La sicurezza alimentare impone alle imprese che producono, conservano, vendono o somministrano alimenti di mantenere prodotti e ambienti in condizioni igieniche adeguate. L’articolo 5, lettera b), della legge 283/1962 vieta di impiegare, vendere, detenere per la vendita o distribuire sostanze alimentari in cattivo stato di conservazione. La disciplina si coordina con il regolamento UE 2017/625 sui controlli ufficiali e con il Dlgs 27/2021, che ha adeguato l’ordinamento nazionale alle regole europee.
Su questi principi è intervenuta la Corte di Cassazione, sezione penale, con la sentenza n. 22979 del 22 giugno 2026. La decisione ha confermato che gli esiti di un’ispezione svolta nei locali di un’impresa alimentare possono essere utilizzati nel procedimento anche quando il legale rappresentante non è presente. L’assenza del titolare durante il sopralluogo non rende quindi automaticamente inutilizzabili gli accertamenti, salvo che sia stato violato uno specifico divieto probatorio previsto dalla normativa nazionale.

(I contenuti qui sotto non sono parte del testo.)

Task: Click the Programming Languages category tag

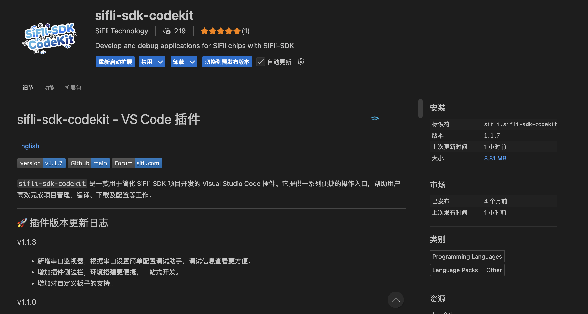Action: 467,256
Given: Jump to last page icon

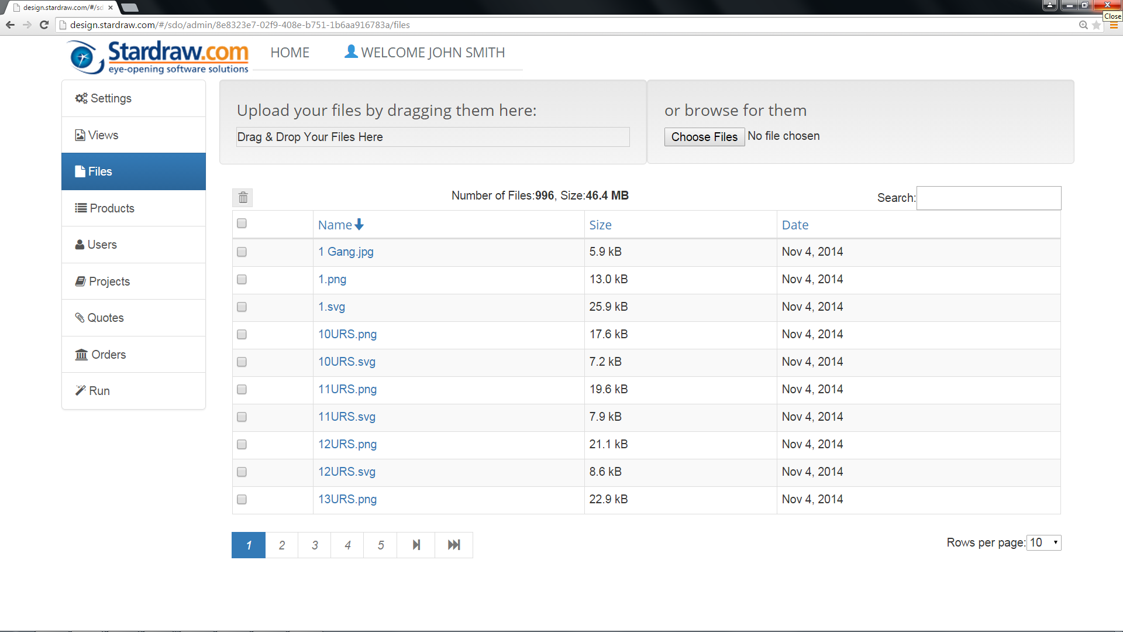Looking at the screenshot, I should [454, 545].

La sicurezza alimentare e la validità delle ispezioni
La vicenda riguardava la detenzione di circa 700 chilogrammi di prodotti dolciari conservati in un laboratorio caratterizzato da gravi carenze igieniche, sporcizia e presenza di blatte. Dopo il sopralluogo erano stati disposti il sequestro degli alimenti e la chiusura del laboratorio. Nel ricorso era stata contestata l’utilizzabilità delle risultanze ispettive, perché il controllo era avvenuto senza la presenza del legale rappresentante e senza una preventiva indicazione delle misure da adottare per regolarizzare la situazione. La Cassazione ha tuttavia chiarito che il regolamento UE 2017/625 non prevede l’inutilizzabilità della prova come conseguenza automatica di eventuali irregolarità procedurali.

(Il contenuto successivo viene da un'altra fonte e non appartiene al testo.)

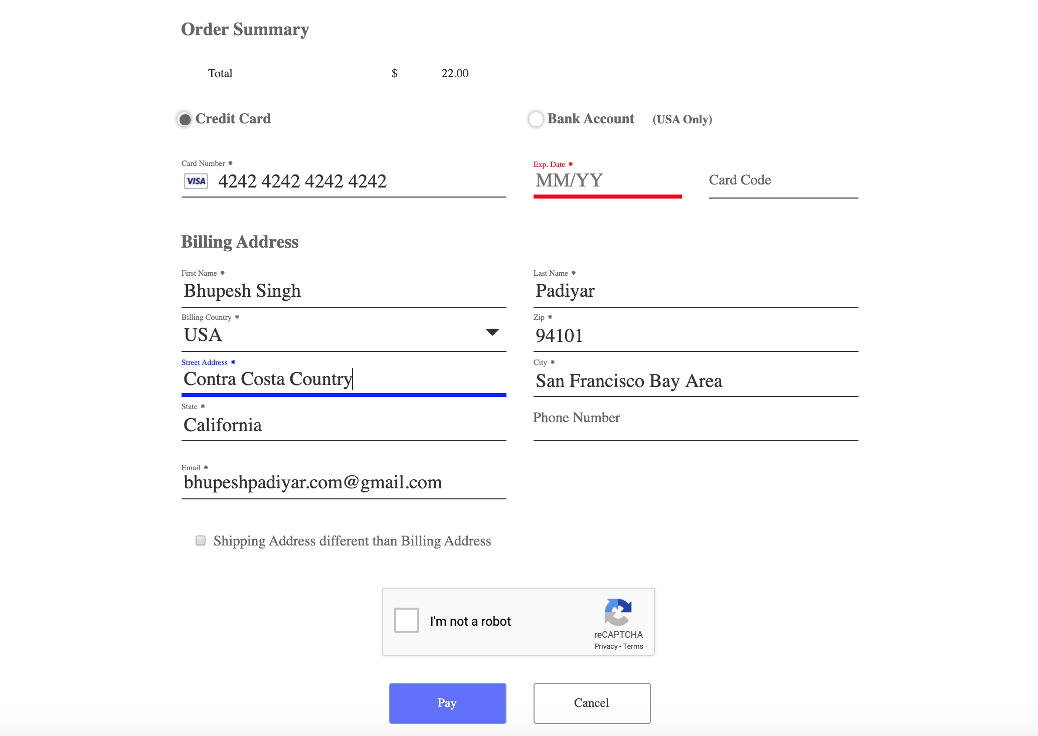Screen dimensions: 1038x736
Task: Click into the Card Code field
Action: [782, 180]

L’omesso avviso della possibilità di farsi assistere da un difensore può determinare, in determinate condizioni, una nullità, ma questa deve essere eccepita tempestivamente. La mancata consegna di prescrizioni di regolarizzazione non impedisce inoltre l’esercizio dell’azione penale. La legge 21 aprile 2026, n. 75, ha modificato l’articolo 246 del codice di procedura penale, consentendo in specifiche circostanze lo svolgimento dell’ispezione senza previo avviso quando esiste il rischio concreto che le tracce o gli effetti materiali del reato siano alterati. Le condizioni riscontrate durante il controllo conservano quindi valore probatorio e non possono essere superate soltanto contestando l’assenza del titolare.

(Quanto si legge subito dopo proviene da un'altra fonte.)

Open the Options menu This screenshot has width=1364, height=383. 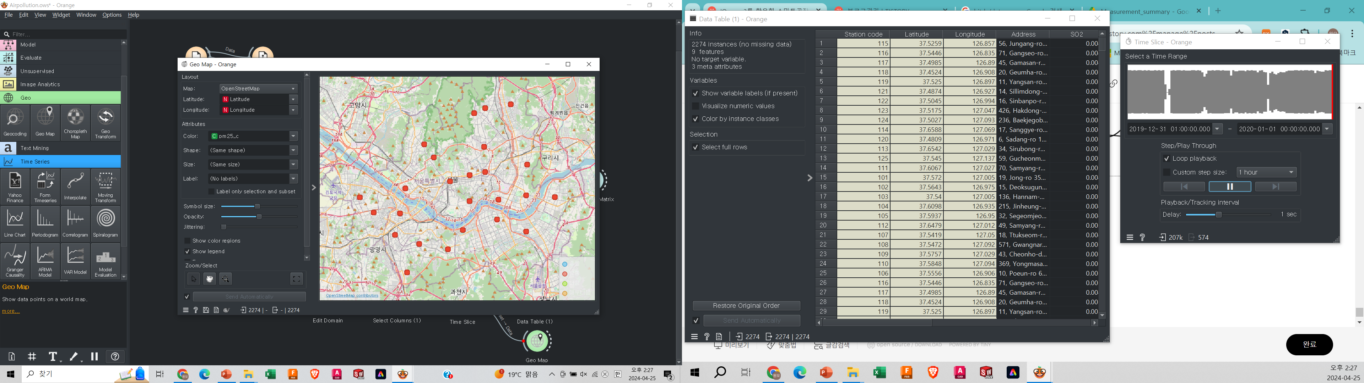click(x=112, y=15)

Le procedure preventive per evitare sequestri e responsabilità
Le imprese alimentari devono prevenire le non conformità attraverso un sistema organizzato di controlli interni. La corretta applicazione delle procedure HACCP deve comprendere la pulizia e la sanificazione programmata dei locali, il controllo degli infestanti, la manutenzione delle attrezzature, la gestione delle temperature e la separazione tra materie prime, semilavorati e prodotti finiti. Le attività svolte devono essere documentate attraverso registrazioni aggiornate, verifiche periodiche e interventi tempestivi in caso di anomalie.
La formazione del personale deve riguardare anche il riconoscimento dei segnali di contaminazione, le modalità di conservazione e le procedure da seguire quando un alimento non rispetta i requisiti previsti. Sul piano organizzativo è opportuno individuare persone incaricate di assistere gli organi di controllo quando il legale rappresentante non è presente, garantendo l’accesso ai documenti e la corretta verbalizzazione delle osservazioni.
Le eventuali contestazioni procedurali devono essere valutate senza ritardo, ma non possono sostituire la prevenzione. Ambienti sporchi, infestazioni, temperature non controllate o carenze nelle procedure possono comportare sequestri, sospensioni dell’attività, sanzioni e responsabilità penali. La tutela dell’impresa passa quindi dalla continuità dei controlli, dalla tracciabilità degli interventi e dalla capacità di dimostrare che la sicurezza alimentare è gestita ogni giorno e non soltanto in occasione delle ispezioni.